### Requirement
Find each line in the records below that contains the string "icon", and copy those lines out in full.

[Target pointing data]
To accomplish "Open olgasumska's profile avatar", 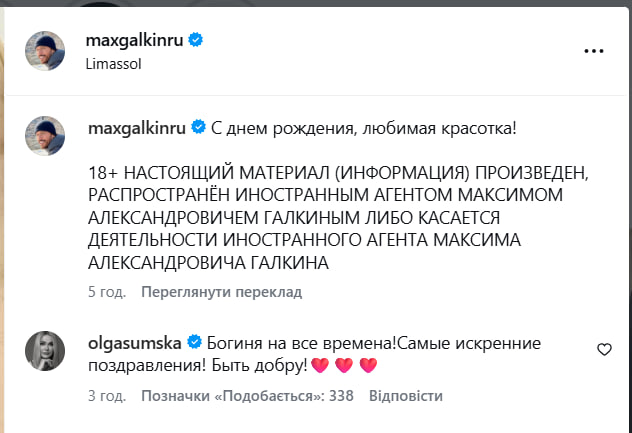I will [45, 349].
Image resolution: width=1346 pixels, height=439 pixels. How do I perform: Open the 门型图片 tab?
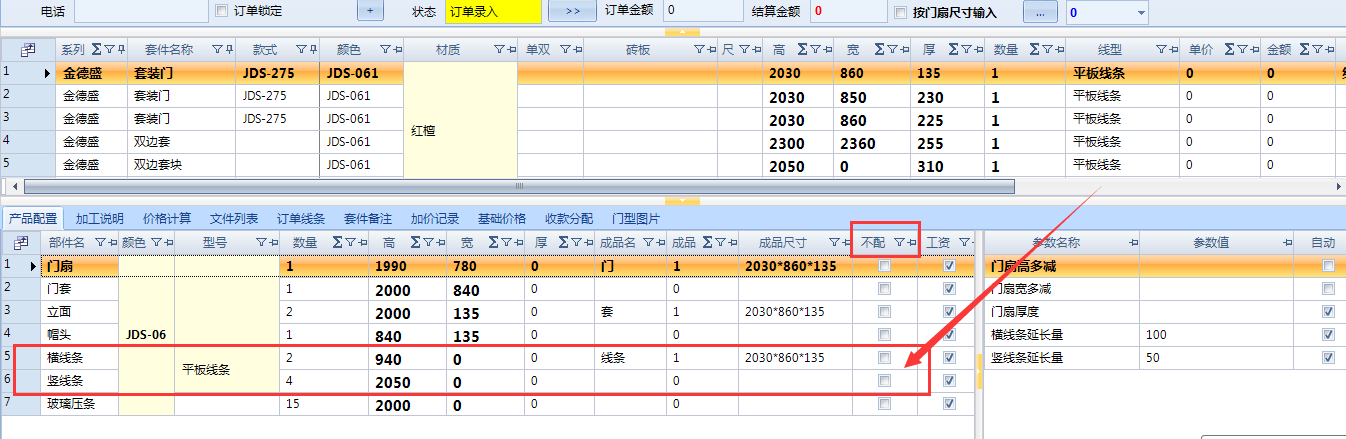[x=635, y=218]
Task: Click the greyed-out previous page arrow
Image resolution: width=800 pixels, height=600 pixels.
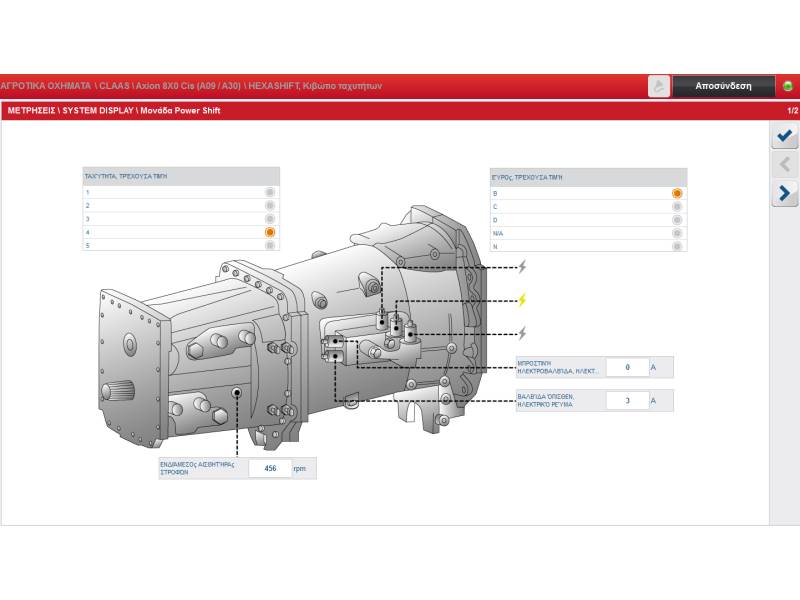Action: tap(784, 164)
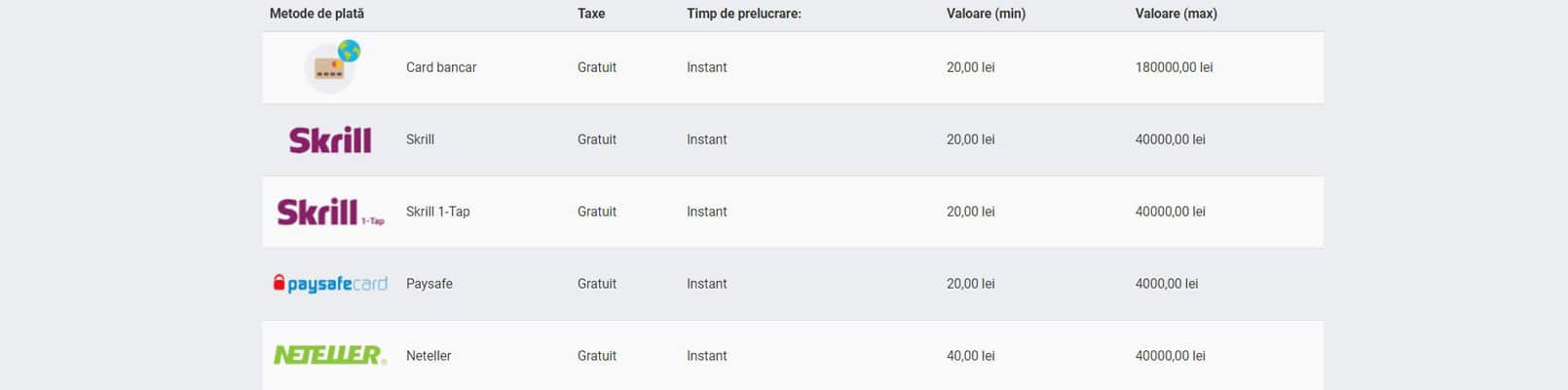Click the Valoare (max) column header
This screenshot has width=1568, height=390.
[1176, 14]
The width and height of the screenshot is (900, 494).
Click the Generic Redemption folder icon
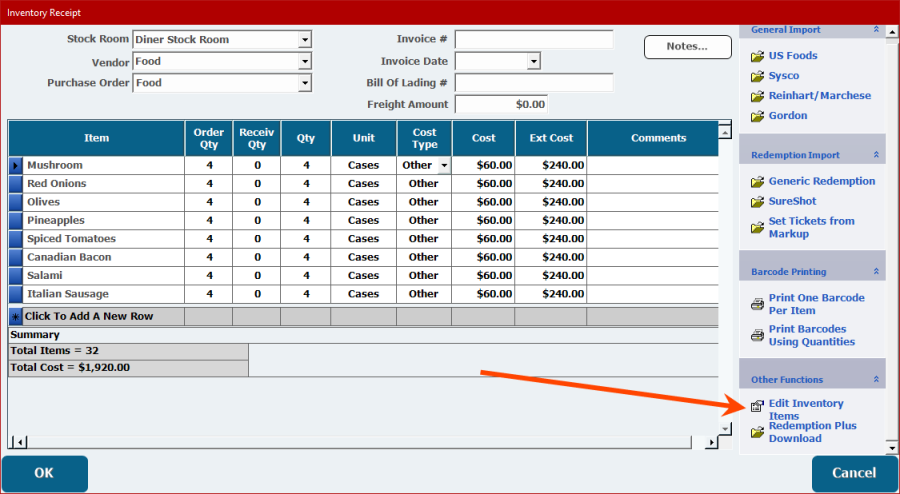757,182
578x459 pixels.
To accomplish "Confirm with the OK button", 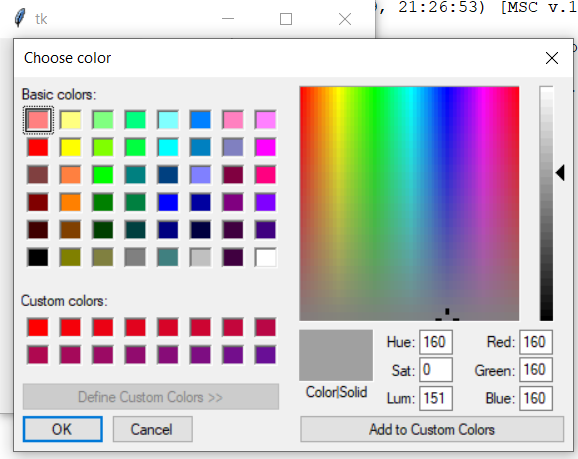I will pyautogui.click(x=63, y=429).
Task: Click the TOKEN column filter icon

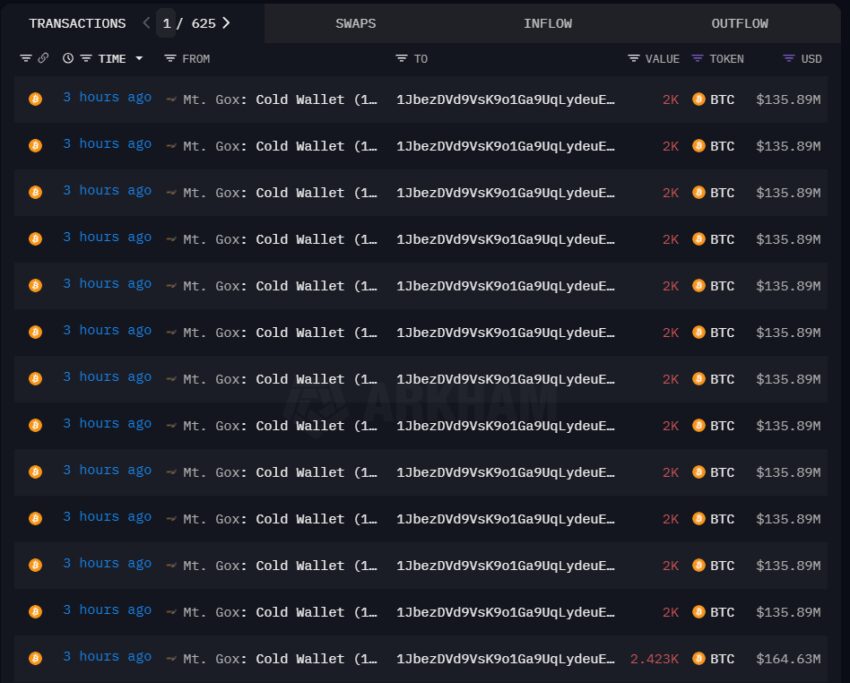Action: (697, 59)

### Finished task
Click the Generic Redemption folder icon
Task: Click the TOKEN column filter icon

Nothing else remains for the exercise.